SIPit 21 was hosted by the BII Group and the Beijing University of Posts and Telecommunications, November 5-9 in Beijing, China.

The event was a little smaller than the most recent SIPits:
There were 94 attendees from 38 companies visiting from 15 countries.
There were 44 teams and around 70 distinct implementations.

The majority of the testing I saw was focusing on advanced scenarios rather than basic registration and call setup.

As with SIPit 20, the most common area of interoperability problems centered around offer/answer, particularly when attempting to negotiate alternate versions of streams or to explicitly state parameters to be used with a given stream.

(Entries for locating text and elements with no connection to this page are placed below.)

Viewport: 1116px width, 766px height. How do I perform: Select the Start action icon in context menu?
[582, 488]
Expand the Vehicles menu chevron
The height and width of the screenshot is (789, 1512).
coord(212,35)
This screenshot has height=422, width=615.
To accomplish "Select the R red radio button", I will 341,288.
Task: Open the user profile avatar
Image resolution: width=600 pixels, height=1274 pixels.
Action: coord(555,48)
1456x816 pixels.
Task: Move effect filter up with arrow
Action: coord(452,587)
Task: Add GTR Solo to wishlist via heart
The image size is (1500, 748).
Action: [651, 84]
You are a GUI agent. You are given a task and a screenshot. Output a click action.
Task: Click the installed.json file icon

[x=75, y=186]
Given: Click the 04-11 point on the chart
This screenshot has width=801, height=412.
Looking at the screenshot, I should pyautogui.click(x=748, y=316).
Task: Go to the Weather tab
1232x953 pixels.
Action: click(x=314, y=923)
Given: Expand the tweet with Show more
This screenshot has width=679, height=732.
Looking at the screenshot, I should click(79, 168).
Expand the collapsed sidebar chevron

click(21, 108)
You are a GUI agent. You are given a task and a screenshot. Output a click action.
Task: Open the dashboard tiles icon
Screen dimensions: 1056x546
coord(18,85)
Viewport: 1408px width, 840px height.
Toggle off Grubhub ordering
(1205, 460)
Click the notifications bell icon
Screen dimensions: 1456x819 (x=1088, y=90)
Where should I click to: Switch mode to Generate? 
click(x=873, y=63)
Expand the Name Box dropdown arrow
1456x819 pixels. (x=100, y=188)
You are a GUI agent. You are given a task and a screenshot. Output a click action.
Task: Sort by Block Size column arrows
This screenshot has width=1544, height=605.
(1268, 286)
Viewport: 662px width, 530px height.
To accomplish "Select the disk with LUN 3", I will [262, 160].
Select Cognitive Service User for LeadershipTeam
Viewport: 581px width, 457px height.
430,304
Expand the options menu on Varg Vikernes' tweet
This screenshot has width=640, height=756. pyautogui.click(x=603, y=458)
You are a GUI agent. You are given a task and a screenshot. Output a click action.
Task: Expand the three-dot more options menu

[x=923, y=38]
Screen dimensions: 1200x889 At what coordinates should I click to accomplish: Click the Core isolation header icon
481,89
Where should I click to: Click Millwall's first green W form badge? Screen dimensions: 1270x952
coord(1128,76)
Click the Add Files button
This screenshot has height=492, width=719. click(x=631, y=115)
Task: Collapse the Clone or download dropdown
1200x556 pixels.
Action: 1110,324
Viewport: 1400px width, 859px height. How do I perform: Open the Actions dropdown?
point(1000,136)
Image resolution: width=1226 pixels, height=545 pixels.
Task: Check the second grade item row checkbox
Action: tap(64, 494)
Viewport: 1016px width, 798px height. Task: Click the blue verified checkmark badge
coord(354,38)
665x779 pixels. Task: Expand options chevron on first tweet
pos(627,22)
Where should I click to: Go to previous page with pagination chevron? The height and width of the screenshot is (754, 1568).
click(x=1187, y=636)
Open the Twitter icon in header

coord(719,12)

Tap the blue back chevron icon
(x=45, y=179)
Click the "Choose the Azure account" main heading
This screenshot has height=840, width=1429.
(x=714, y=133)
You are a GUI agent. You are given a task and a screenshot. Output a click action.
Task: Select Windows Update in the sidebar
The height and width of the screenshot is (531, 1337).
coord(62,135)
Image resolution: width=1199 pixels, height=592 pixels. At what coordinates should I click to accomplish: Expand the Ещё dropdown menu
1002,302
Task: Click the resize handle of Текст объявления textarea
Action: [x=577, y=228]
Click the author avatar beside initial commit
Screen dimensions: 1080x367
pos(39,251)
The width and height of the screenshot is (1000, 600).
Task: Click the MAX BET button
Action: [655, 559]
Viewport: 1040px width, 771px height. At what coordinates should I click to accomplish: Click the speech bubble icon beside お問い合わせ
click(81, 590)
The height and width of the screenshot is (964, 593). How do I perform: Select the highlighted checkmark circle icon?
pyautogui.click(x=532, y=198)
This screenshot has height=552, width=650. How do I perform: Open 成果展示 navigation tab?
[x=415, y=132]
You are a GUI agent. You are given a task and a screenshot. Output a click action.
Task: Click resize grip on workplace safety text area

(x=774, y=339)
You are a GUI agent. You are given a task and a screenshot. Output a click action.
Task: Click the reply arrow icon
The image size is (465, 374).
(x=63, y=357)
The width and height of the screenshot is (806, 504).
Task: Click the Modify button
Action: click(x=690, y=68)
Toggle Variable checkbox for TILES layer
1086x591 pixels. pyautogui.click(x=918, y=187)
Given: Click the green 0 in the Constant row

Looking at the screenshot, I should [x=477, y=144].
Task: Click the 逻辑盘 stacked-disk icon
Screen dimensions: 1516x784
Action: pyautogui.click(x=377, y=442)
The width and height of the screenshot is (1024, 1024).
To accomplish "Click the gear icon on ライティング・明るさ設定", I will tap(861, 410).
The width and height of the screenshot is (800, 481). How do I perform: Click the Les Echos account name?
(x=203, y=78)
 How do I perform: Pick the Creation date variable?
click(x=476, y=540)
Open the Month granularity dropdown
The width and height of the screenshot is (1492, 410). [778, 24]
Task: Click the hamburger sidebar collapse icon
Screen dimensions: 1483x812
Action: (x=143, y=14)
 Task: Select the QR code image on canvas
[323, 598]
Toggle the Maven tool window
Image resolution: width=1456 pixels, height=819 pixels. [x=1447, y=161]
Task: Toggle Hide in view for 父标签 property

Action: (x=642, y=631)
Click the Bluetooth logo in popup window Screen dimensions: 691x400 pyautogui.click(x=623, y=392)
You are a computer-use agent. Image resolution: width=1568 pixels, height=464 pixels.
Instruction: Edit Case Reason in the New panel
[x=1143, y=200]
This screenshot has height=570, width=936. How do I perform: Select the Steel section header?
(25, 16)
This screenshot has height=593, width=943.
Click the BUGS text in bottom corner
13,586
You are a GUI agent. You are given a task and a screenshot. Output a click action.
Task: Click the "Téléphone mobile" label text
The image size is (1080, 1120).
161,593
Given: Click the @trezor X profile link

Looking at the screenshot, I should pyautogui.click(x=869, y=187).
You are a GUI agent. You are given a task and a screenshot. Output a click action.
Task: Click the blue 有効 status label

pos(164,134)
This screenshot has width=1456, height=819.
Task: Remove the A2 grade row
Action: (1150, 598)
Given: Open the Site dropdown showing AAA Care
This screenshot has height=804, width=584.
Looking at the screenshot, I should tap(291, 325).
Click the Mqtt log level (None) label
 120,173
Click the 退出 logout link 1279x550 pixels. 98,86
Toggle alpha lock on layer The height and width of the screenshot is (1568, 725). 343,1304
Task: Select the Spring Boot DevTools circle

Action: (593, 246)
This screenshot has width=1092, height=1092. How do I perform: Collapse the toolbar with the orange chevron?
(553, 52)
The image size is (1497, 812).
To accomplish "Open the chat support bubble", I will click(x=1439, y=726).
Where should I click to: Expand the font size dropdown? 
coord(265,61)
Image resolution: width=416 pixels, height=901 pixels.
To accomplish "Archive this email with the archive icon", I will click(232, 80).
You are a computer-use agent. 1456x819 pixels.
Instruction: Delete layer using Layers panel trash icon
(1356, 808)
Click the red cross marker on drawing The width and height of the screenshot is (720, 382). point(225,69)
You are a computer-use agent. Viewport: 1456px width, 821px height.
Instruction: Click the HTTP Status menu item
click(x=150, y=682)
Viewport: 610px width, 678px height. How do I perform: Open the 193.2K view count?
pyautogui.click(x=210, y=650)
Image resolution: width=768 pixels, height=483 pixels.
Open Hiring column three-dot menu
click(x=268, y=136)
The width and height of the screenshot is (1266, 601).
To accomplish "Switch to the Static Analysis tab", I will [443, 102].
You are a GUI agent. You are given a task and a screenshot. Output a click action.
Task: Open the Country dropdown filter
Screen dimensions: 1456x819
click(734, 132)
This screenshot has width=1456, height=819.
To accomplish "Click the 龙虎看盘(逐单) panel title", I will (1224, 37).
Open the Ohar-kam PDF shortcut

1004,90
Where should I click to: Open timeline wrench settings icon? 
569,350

Forty of the attending teams completed the survey - from those answers:

The roles represented (some implementations act in more than one role):
21 endpoints
10 proxy/registrars
  3 standalone registrars
  5 event servers
  4 gateways
  6 automaton UAs (voicemail, conference, appserver, etc)
  8 b2bua/sbcs
  4 UAs with signaling, but without media
  1 test/monitoring tool

Implementations using each transport for SIP messages:
  UDP   100%
  TCP    82%
  TLS    49% (server auth only)
  TLS     6% (mutual auth)
  SCTP    3%
  DTLS    0%

36% of the implementations supported SIP over IPv6 (up from 25% at SIPit20)
18% supported SIP over IPSec

For DNS we had support for:
   Full RFC3263         : 61%
   SRV only             : 21%
   A records only       :  9%
   no DNS support       :  9%

Support for various items:
  61% rport
  15% sigcomp
  22% enum
  21% sending multiplexing STUN and SIP
  28% receiving multiplexed STUN and SIP
  22% RFC4320 fixes
  12% identity
  70% session-timer

There was one implementation of parts of the session-policy framework.
There was one implementation of the sip-consent framework.
There were two implementations of parts of the sip-config framework (I do not know yet if they worked together).
There were three implementations of outbound and four of GRUU.
There were two implementations of MSRP present.

The endpoints implemented these methods:
100% INVITE, CANCEL, ACK, BYE
  87% REGISTER
  87% OPTIONS
  87% NOTIFY <- still a lot of unsolicted NOTIFYs
  87% REFER
  77% SUBSCRIBE
  77% INFO
  70% UPDATE
  67% PRACK
  47% MESSAGE
  33% PUBLISH

Support for various extensions in the endpoints:
  43%   RFC3323 privacy
  41%   RFC3327 path
  13%   RFC3840 pref
  13%   RFC3841 caller-prefs
  59%   RFC3891 replaces
  20%   RFC4488 norefersub
0% RFC4538 target-dialog <- There were several folks starting to talk about supporting this

Support for various things in the endpoints:
  10%   ICE (but there was no interoperability - see below)
   0%   ICE-TCP
  13%   STUNbis
  17%   TURN (again, there was no interoperability)
  75%   symmetric RTP
  25%   SRTP
   0%   RTP over DTLS

This is how the endpoints answered how they supported multipart/mime:

  7%    I break if someone sends me multipart/mime
30%    I pretend multipart mime doesn't exist if someone sends it to me
20% I ignore multipart/mime, but will proxy it or hand it to my application if it shows up 17% I try to do something useful with multipart/mime I receive, but I never send it 3% I ignore multipart/mime I receive, but I try to send it to do something useful
20%     I try to do something useful with multipart/mime I send and receive

There were 4 endpoints that would send media over TCP - none of them supported RFC4145 comedia.
One of those supported media over TLS.

Implementation is all over the map for fork-loop-fix. However, only 3 of the proxy/b2buas present were still vulnerable to the simple form of the attack described in the draft.

There were no implementations present with support for location- conveyance or the geopriv common-policy framework. There was one implementation present with support for the RFC4967 dial-string parameter, and one with support for the ecrit service-urn.

Of the SIP-Events implementations, the following packages were supported:
  62%   refer
  48%   message-summary
  38%   presence
  29%   dialog
  19%   reg
  19%   conf

There was one implementation of each of the following packages:
  ua-profile
  certificate/credentials
  vx-rtcpxp (sipping-rtcp-summary)

There was only one implementation of event-lists present.

Only 20% of the SIP-Events implementations supported winfo.

We had a multiparty sesssion for a full morning focusing on NAT traversal. Basic use of STUN with SIP is hightly interoperable. No two implementations of TURN could even start trying to talk to each other (each having implemented to different points in the recent torrent of changes). I don't think we'll get much implementation feedback until the spec stops making big changes so frequently. No two implementations of ICE worked together. The closest was between two implementations that have worked in the past, but failed during this session when the connectivity checks arrived before the SDP.